# [Problem details]
Each record is to be given again precisely as written.

# [Dataset content]
Content starts
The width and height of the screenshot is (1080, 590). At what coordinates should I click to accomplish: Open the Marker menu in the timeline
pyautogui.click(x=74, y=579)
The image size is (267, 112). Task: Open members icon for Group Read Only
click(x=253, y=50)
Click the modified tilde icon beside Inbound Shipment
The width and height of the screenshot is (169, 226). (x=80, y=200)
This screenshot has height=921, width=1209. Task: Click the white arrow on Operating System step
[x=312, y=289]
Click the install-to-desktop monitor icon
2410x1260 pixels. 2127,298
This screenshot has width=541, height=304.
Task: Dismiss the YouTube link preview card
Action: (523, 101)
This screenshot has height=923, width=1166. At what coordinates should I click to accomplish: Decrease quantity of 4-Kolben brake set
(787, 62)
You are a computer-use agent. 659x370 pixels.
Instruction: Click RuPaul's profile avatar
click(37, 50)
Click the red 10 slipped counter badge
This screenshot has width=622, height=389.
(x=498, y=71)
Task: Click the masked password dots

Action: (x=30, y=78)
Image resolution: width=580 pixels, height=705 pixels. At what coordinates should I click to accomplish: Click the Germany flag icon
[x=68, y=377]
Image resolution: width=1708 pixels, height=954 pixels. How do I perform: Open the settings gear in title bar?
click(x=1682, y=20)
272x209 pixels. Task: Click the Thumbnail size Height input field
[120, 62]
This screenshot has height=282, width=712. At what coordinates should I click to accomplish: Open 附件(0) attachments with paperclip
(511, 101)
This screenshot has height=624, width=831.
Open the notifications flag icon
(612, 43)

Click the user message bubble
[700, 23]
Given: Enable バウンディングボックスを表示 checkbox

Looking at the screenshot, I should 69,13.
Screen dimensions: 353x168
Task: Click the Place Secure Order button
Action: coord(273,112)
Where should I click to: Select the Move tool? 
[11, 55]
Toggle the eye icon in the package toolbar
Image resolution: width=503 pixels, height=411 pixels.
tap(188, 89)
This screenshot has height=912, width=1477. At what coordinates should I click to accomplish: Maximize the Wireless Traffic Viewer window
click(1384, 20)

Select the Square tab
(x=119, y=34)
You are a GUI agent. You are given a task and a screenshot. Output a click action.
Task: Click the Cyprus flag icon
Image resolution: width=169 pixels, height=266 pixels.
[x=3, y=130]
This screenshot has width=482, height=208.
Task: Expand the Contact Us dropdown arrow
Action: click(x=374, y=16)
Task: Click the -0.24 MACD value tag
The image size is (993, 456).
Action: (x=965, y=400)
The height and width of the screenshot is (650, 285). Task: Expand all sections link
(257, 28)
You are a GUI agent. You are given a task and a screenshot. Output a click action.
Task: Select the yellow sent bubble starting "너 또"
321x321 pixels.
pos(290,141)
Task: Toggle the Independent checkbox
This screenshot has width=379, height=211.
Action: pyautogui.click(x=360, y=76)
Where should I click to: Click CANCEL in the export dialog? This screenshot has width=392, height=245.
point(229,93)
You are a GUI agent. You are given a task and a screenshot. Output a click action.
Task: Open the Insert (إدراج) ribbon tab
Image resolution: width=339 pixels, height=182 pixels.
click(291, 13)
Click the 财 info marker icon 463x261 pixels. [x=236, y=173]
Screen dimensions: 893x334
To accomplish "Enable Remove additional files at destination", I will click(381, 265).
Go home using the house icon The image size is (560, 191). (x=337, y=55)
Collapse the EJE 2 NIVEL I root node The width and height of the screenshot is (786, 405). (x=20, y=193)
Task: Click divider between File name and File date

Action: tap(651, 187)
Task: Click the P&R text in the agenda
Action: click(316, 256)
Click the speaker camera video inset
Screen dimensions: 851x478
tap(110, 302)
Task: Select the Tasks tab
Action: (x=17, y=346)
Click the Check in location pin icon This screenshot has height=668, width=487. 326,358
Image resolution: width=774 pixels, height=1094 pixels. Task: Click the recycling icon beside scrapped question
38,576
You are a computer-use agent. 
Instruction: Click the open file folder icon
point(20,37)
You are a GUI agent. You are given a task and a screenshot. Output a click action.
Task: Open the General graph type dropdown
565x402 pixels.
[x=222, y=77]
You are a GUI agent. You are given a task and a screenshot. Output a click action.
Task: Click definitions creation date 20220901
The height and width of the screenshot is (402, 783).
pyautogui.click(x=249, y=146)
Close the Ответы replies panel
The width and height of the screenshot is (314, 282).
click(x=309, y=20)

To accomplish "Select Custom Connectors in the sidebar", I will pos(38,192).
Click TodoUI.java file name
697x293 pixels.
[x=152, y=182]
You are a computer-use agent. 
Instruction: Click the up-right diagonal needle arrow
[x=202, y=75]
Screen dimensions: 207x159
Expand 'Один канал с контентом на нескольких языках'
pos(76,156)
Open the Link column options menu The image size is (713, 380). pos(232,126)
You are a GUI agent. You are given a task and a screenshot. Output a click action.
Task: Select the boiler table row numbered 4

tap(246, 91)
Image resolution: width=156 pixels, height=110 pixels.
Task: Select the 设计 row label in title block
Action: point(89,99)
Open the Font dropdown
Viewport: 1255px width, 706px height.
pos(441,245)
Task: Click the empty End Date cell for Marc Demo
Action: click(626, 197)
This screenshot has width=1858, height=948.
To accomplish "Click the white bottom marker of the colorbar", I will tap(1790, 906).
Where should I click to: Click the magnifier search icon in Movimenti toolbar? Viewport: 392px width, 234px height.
Content ends
# [Expected output]
The width and height of the screenshot is (1080, 590). At what coordinates should I click to accomplish: Open the Marker menu in the timeline
pyautogui.click(x=74, y=579)
The image size is (267, 112). Task: Open members icon for Group Read Only
click(x=253, y=50)
Click the modified tilde icon beside Inbound Shipment
The width and height of the screenshot is (169, 226). (x=80, y=200)
This screenshot has height=921, width=1209. Task: Click the white arrow on Operating System step
[x=312, y=289]
Click the install-to-desktop monitor icon
2410x1260 pixels. 2127,298
This screenshot has width=541, height=304.
Task: Dismiss the YouTube link preview card
Action: (523, 101)
This screenshot has height=923, width=1166. At what coordinates should I click to accomplish: Decrease quantity of 4-Kolben brake set
(787, 62)
You are a computer-use agent. 659x370 pixels.
Instruction: Click RuPaul's profile avatar
click(37, 50)
Click the red 10 slipped counter badge
This screenshot has width=622, height=389.
(x=498, y=71)
Task: Click the masked password dots

Action: (x=30, y=78)
Image resolution: width=580 pixels, height=705 pixels. At what coordinates should I click to accomplish: Click the Germany flag icon
[x=68, y=377]
Image resolution: width=1708 pixels, height=954 pixels. How do I perform: Open the settings gear in title bar?
click(x=1682, y=20)
272x209 pixels. Task: Click the Thumbnail size Height input field
[120, 62]
This screenshot has height=282, width=712. At what coordinates should I click to accomplish: Open 附件(0) attachments with paperclip
(511, 101)
This screenshot has height=624, width=831.
Open the notifications flag icon
(612, 43)

Click the user message bubble
[700, 23]
Given: Enable バウンディングボックスを表示 checkbox

Looking at the screenshot, I should 69,13.
Screen dimensions: 353x168
Task: Click the Place Secure Order button
Action: coord(273,112)
Where should I click to: Select the Move tool? 
[11, 55]
Toggle the eye icon in the package toolbar
Image resolution: width=503 pixels, height=411 pixels.
tap(188, 89)
This screenshot has height=912, width=1477. At what coordinates should I click to accomplish: Maximize the Wireless Traffic Viewer window
click(1384, 20)

Select the Square tab
(x=119, y=34)
You are a GUI agent. You are given a task and a screenshot. Output a click action.
Task: Click the Cyprus flag icon
Image resolution: width=169 pixels, height=266 pixels.
[x=3, y=130]
This screenshot has width=482, height=208.
Task: Expand the Contact Us dropdown arrow
Action: click(x=374, y=16)
Task: Click the -0.24 MACD value tag
The image size is (993, 456).
Action: (x=965, y=400)
The height and width of the screenshot is (650, 285). Task: Expand all sections link
(257, 28)
You are a GUI agent. You are given a task and a screenshot. Output a click action.
Task: Select the yellow sent bubble starting "너 또"
321x321 pixels.
pos(290,141)
Task: Toggle the Independent checkbox
This screenshot has width=379, height=211.
Action: pyautogui.click(x=360, y=76)
Where should I click to: Click CANCEL in the export dialog? This screenshot has width=392, height=245.
point(229,93)
You are a GUI agent. You are given a task and a screenshot. Output a click action.
Task: Open the Insert (إدراج) ribbon tab
Image resolution: width=339 pixels, height=182 pixels.
click(291, 13)
Click the 财 info marker icon 463x261 pixels. [x=236, y=173]
Screen dimensions: 893x334
To accomplish "Enable Remove additional files at destination", I will click(381, 265).
Go home using the house icon The image size is (560, 191). (x=337, y=55)
Collapse the EJE 2 NIVEL I root node The width and height of the screenshot is (786, 405). (x=20, y=193)
Task: Click divider between File name and File date

Action: tap(651, 187)
Task: Click the P&R text in the agenda
Action: click(316, 256)
Click the speaker camera video inset
Screen dimensions: 851x478
tap(110, 302)
Task: Select the Tasks tab
Action: (x=17, y=346)
Click the Check in location pin icon This screenshot has height=668, width=487. 326,358
Image resolution: width=774 pixels, height=1094 pixels. Task: Click the recycling icon beside scrapped question
38,576
You are a computer-use agent. 
Instruction: Click the open file folder icon
point(20,37)
You are a GUI agent. You are given a task and a screenshot. Output a click action.
Task: Open the General graph type dropdown
565x402 pixels.
[x=222, y=77]
You are a GUI agent. You are given a task and a screenshot. Output a click action.
Task: Click definitions creation date 20220901
The height and width of the screenshot is (402, 783).
pyautogui.click(x=249, y=146)
Close the Ответы replies panel
The width and height of the screenshot is (314, 282).
click(x=309, y=20)

To accomplish "Select Custom Connectors in the sidebar", I will pos(38,192).
Click TodoUI.java file name
697x293 pixels.
[x=152, y=182]
You are a computer-use agent. 
Instruction: Click the up-right diagonal needle arrow
[x=202, y=75]
Screen dimensions: 207x159
Expand 'Один канал с контентом на нескольких языках'
pos(76,156)
Open the Link column options menu The image size is (713, 380). pos(232,126)
You are a GUI agent. You are given a task and a screenshot. Output a click action.
Task: Select the boiler table row numbered 4

tap(246, 91)
Image resolution: width=156 pixels, height=110 pixels.
Task: Select the 设计 row label in title block
Action: point(89,99)
Open the Font dropdown
Viewport: 1255px width, 706px height.
pos(441,245)
Task: Click the empty End Date cell for Marc Demo
Action: click(626, 197)
This screenshot has width=1858, height=948.
To accomplish "Click the white bottom marker of the colorbar", I will tap(1790, 906).
Where should I click to: Click the magnifier search icon in Movimenti toolbar? Viewport: 392px width, 234px height.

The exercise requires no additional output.